## Task prompt
Extract every record, exactly as written, and ignore the pictures.

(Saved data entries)
-- Opening Marker --

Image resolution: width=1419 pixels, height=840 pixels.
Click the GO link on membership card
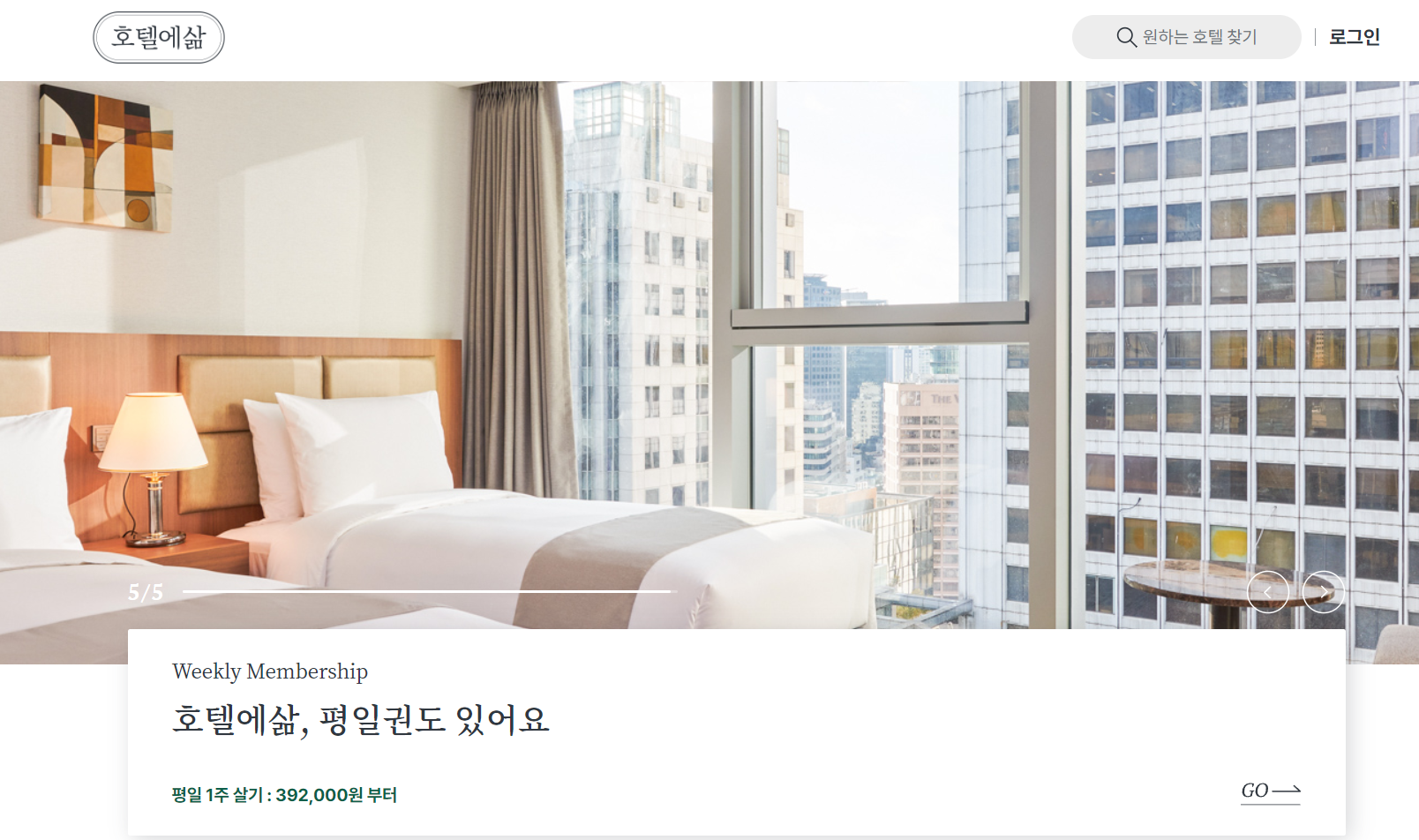1271,791
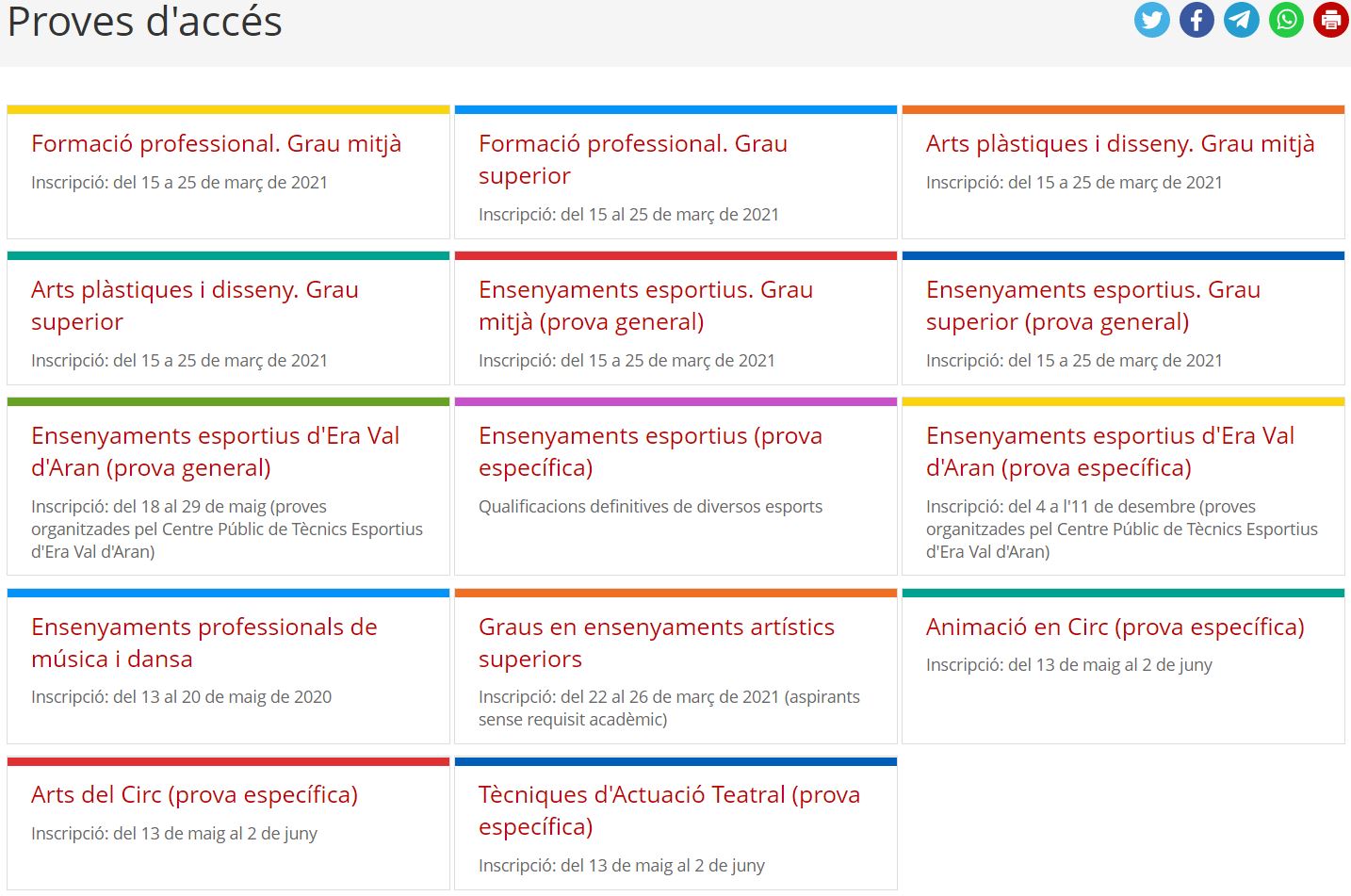The image size is (1351, 896).
Task: Share the page on Twitter
Action: [x=1151, y=20]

-- Closing Marker --

## Task output
Image resolution: width=1419 pixels, height=840 pixels.
Click the GO link on membership card
1271,791
The image size is (1351, 896).
Task: Share the page on Twitter
Action: [x=1151, y=20]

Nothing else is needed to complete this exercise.